La crianza de un adolescente no es fácil: por un lado, ya no son niños/as, y por otro, aunque tienen una madurez creciente a todos los niveles, no son adultos plenamente desarrollados. Además, su cerebro y sexualidad en desarrollo sufre explosiones hormonales que hacen que vivan intensamente las emociones y el mundo social. Tienen la sensación de que los problemas y sus emociones en ese momento no fueran a acabar nunca. Esto contribuye enormemente a cambios de humor y expresiones emocionales que pueden parecer “exageradas” a ojos de los adultos que les cuesta empatizar con el mundo interno del adolescente.

En la etapa de la adolescencia es vital que los adultos favorezcan la autonomía, la exploración, la socialización, es decir: soltar un poco las riendas.

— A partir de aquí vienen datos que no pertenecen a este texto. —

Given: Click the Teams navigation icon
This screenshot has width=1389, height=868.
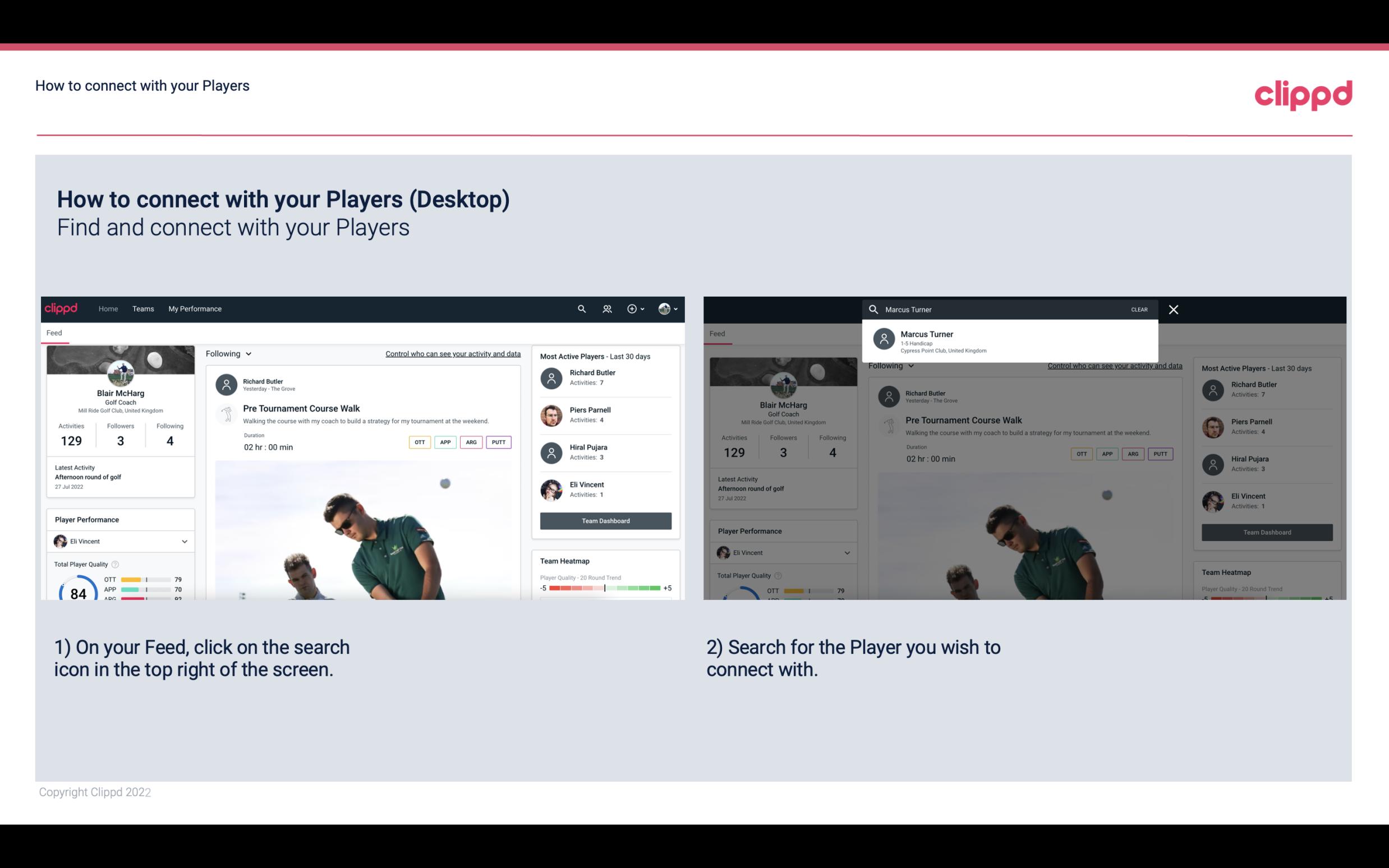Looking at the screenshot, I should pyautogui.click(x=142, y=308).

El y la adolescente necesita explorar el mundo, explorarse a sí mismo/a, aprender de sus propios errores.  Pero al mismo tiempo, necesitan límites que les enseñen hasta dónde, hasta cuándo, que les den estructura, porque la estructura también da seguridad y es una forma de educar con amor. Estos límites no implican un autoritarismo adulto falto de afecto, sino que pueden ser ejercidos con firmeza y autoridad, pero a la vez con empatía y afecto.

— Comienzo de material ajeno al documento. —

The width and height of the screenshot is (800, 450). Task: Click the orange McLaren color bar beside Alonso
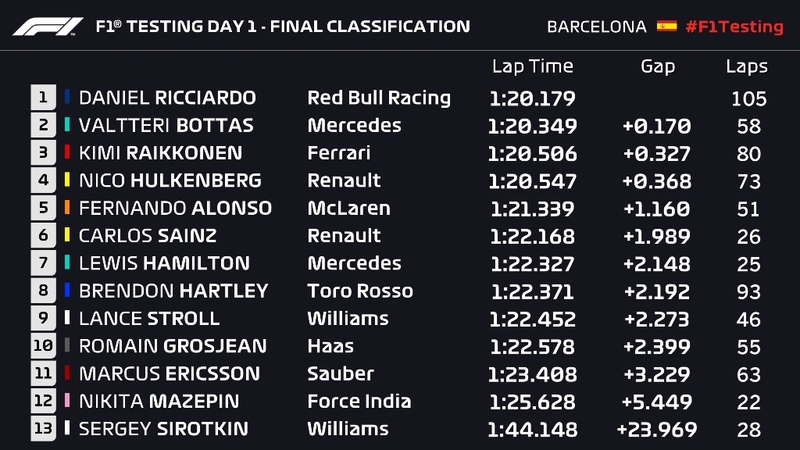point(67,208)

Los adolescentes, por tanto, siguen necesitando atención, empatía y protección (ojo, no sobreprotección) adaptadas a su madurez.  Necesitan de adultos que estén ahí, pero con dosis adecuadas de autonomía y límites. Ahora bien, cuando la balanza entre afectividad y límites está polarizada hacia uno de los extremos, estaremos pasando por alto una parte importante de su educación. Si sólo protegemos, damos consejos y empatizamos, pero nunca ponemos unos límites firmes o favorecemos su autonomía, estaremos sobreprotegiendo, impidiendo que ganen seguridad en sí mismos y que construyan una sana autoestima. Si, por el contrario, sólo nos centramos en lo que hay que hacer, (por ejemplo, a través de los estudios, las tareas domésticas, cómo han de hacerse las cosas) sin favorecer momentos de escucha empática de lo que les pasa por dentro, o respetando su propia forma de hacer las cosas, no estaremos atendiendo a la persona sintiente (y en el caso de los adolescentes, recordemos, su emocionalidad está a flor de piel). Estaremos perdiendo la conexión emocional que tanto necesitan. Este equilibrio no es fácil, pero es necesario. Y no será igual cuando tengan 13 años que cuando tengan 17. Pero seguirán siendo necesarias ambas partes adaptadas a su nivel de madurez.

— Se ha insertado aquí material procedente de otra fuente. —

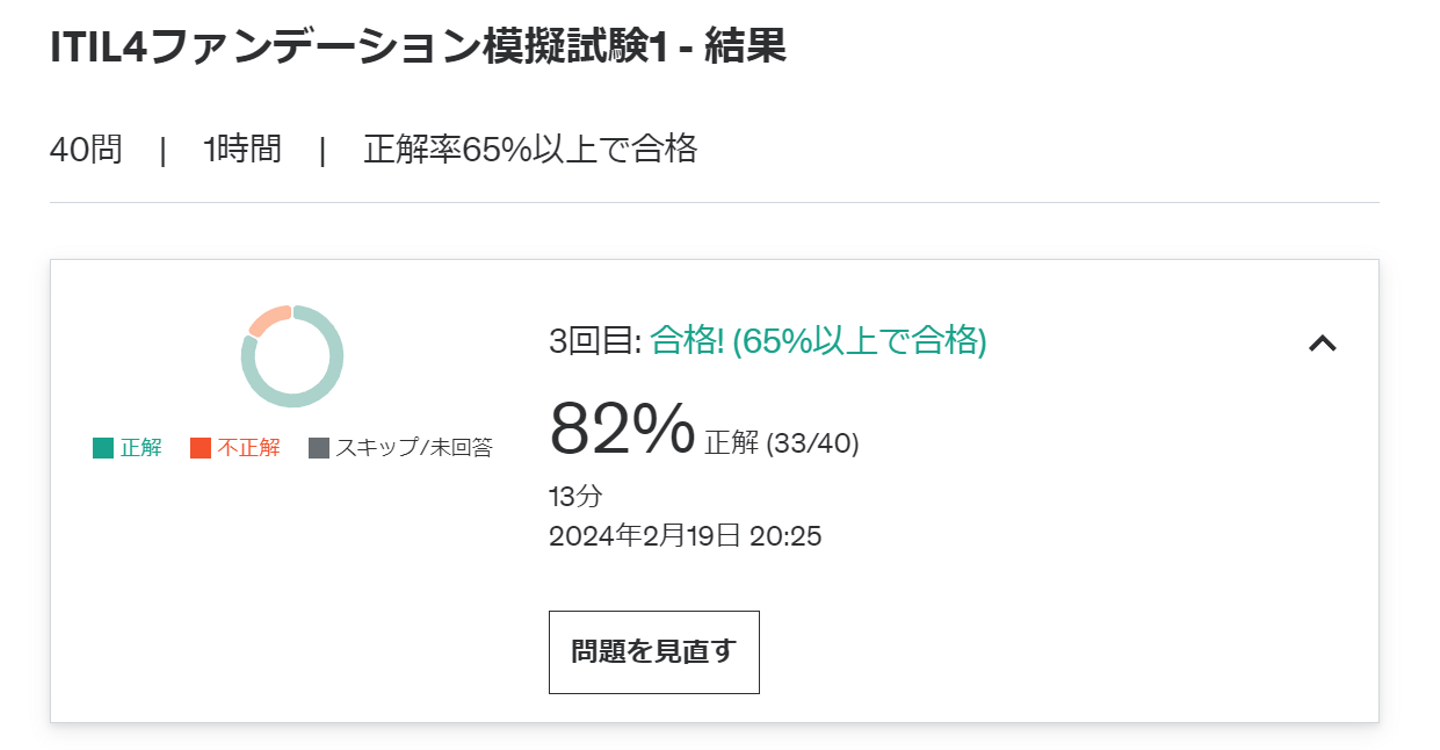
Task: Select the 正解 legend label
Action: 141,448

Cuando se hace muy costoso establecer esa conexión y ese balance, puede ser que la relación esté dañada. Esto puede deberse a factores como un estilo educativo que recibieron los padres y que no les está funcionando con sus hijos, una  relación dañada desde la infancia pero que se manifiesta con más virulencia cuando el menor llega a la adolescencia, o por problemas en la familia o en la vida del adolescente que le hacen más vulnerable o más evitativo, o una amalgama de varios factores.  En estos casos, la terapia familiar resulta de vital importancia para ayudar a identificar patrones de comunicación dañinos o disfuncionales que dañan cada vez más la relación, así como emociones que se están expresando indebidamente o que se están suprimiendo, etc. La adolescencia, al fin y al cabo, es un período duro para toda la familia y que necesita ser comprendido y atendido, viendo a cada miembro de la familia con sus propias dificultades.